Cela suggère que même si les perles de pierre étaient un point commun sur tous les sites, des distinctions – et des significations distinctes pour différentes personnes – existaient.
Les chercheurs voulaient également savoir si les perles étaient produites à partir de sources locales (à quelques jours de marche) ou acquises lors de voyages ou de commerce sur de longues distances. L'approvisionnement nous permet de reconstituer partiellement la manière dont les premiers pasteurs se déplaçaient dans le paysage au cours de l'année.
Une étude des zones situées à l'ouest du lac Turkana et une recherche dans la littérature publiée sur la géologie de la région ont permis d'identifier les endroits d'où ces matériaux pourraient provenir.
Il existe des sources possibles pour la plupart de ces matériaux dans un rayon d'environ 150 km autour des sites des piliers.

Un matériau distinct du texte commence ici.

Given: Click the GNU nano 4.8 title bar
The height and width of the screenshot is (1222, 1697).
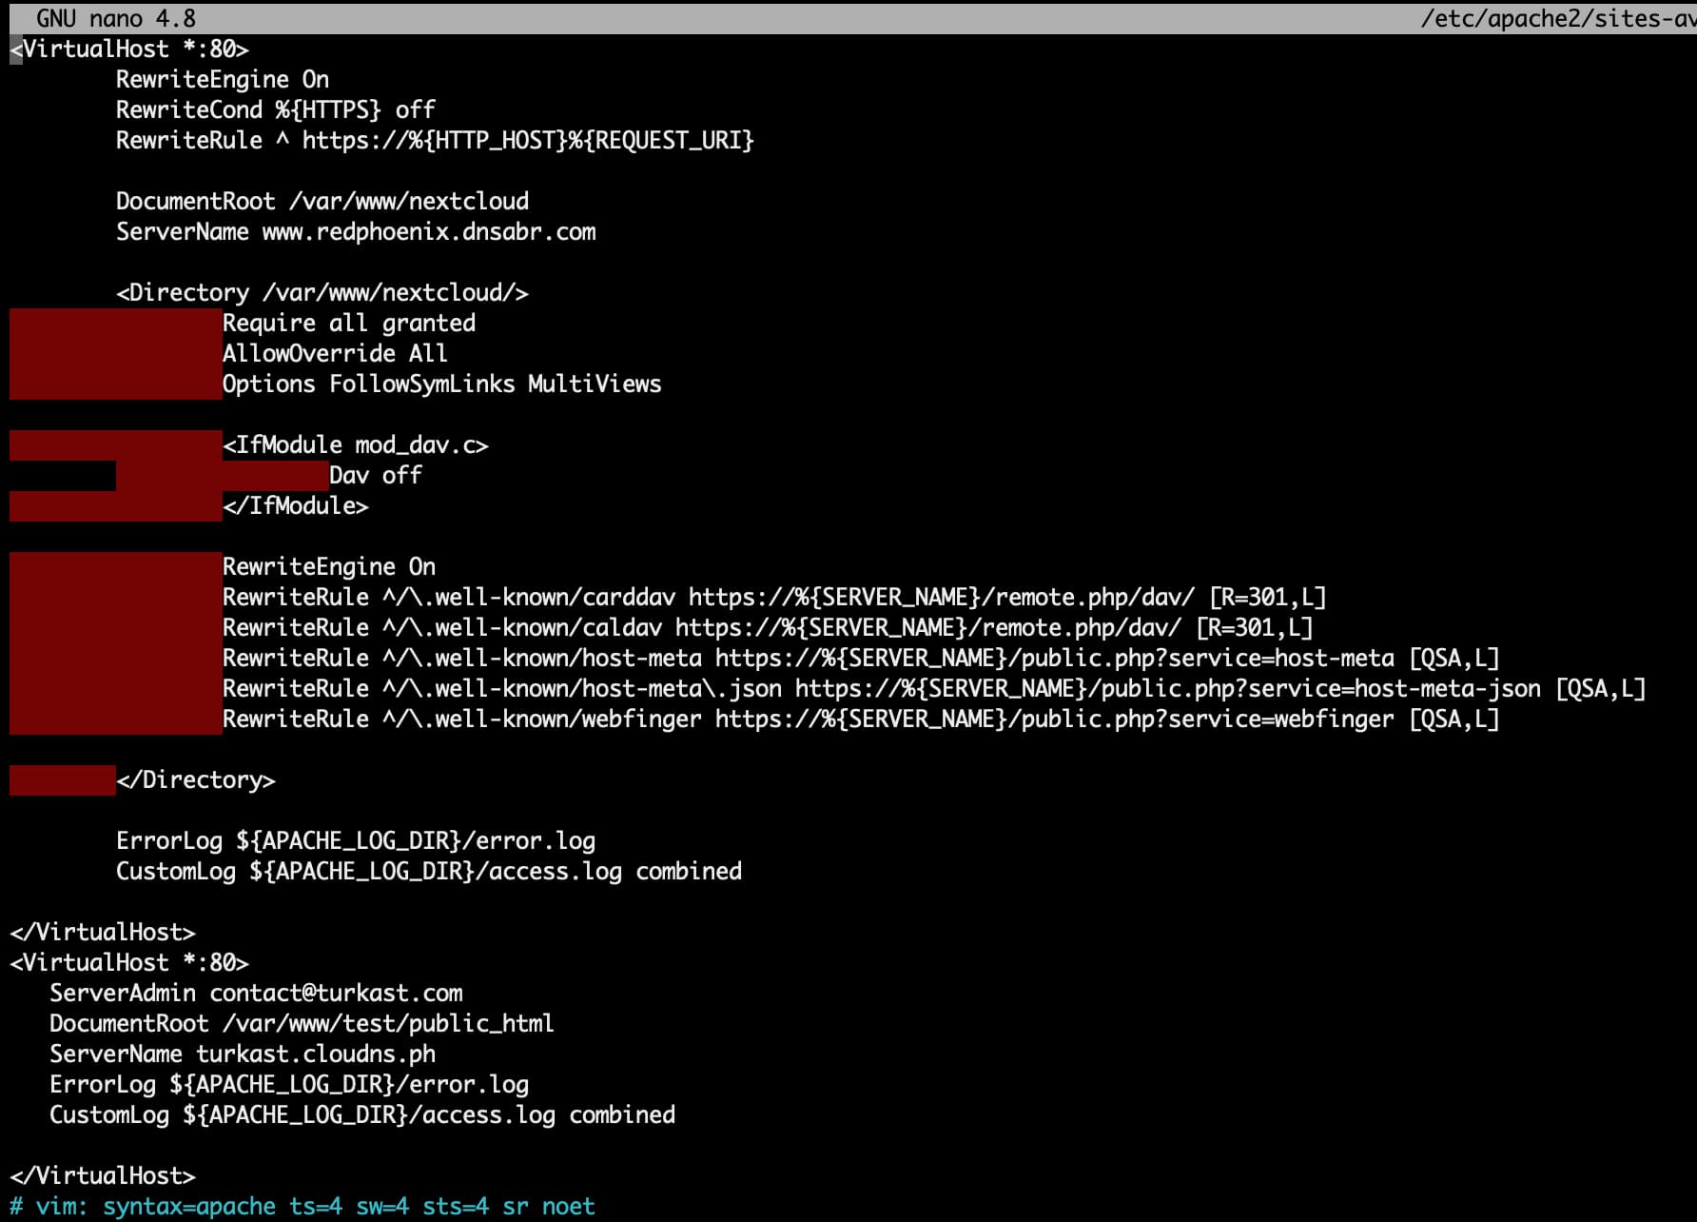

Il est possible que des roches calcaires aient été facilement obtenues près du lac. Certains des matériaux les plus résistants, comme les calcédoines, auraient pu être transportés vers la région du lac par les rivières, pour être récupérés peut-être par quelqu'un qui abreuvait le bétail ou allait chercher l'eau d'un ruisseau. D'autres minéraux proviennent d'une source spécifique. La variété des types de perles démontre que les gens connaissaient bien leur paysage.

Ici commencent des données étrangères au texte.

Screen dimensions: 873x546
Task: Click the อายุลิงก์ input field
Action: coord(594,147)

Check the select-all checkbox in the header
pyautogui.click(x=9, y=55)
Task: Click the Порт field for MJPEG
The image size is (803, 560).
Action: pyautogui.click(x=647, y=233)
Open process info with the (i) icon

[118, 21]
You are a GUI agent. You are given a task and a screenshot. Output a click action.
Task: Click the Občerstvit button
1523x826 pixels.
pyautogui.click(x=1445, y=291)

Parfois, ils faisaient tout leur possible pour obtenir certains minéraux, ou peut-être les échangeaient. Les sources connues d'amazonite et de fluorite les plus proches se trouvent respectivement à 225 km, dans le sud de l'Éthiopie ; et 350 km, près de la ville moderne d'Eldoret, au Kenya. Cela suggère que la fabrication de perles n’était pas seulement une affaire fortuite ; le choix des matériaux était intentionnel.
Les premiers éleveurs du bassin du Turkana obtenaient des matériaux provenant de lieux locaux et éloignés et les façonnaient en parures personnelles. Ces perles de pierre étaient placées auprès des morts, en nombre et en combinaisons qui différaient selon l'individu et le lieu.
On ne sait pas encore exactement ce qu'ils voulaient dire, mais les recherches futures dans le bassin du Turkana continueront d'explorer la vie et l'héritage de ces éleveurs pionniers alors qu'ils évoluaient dans de nouveaux paysages environnementaux et sociaux.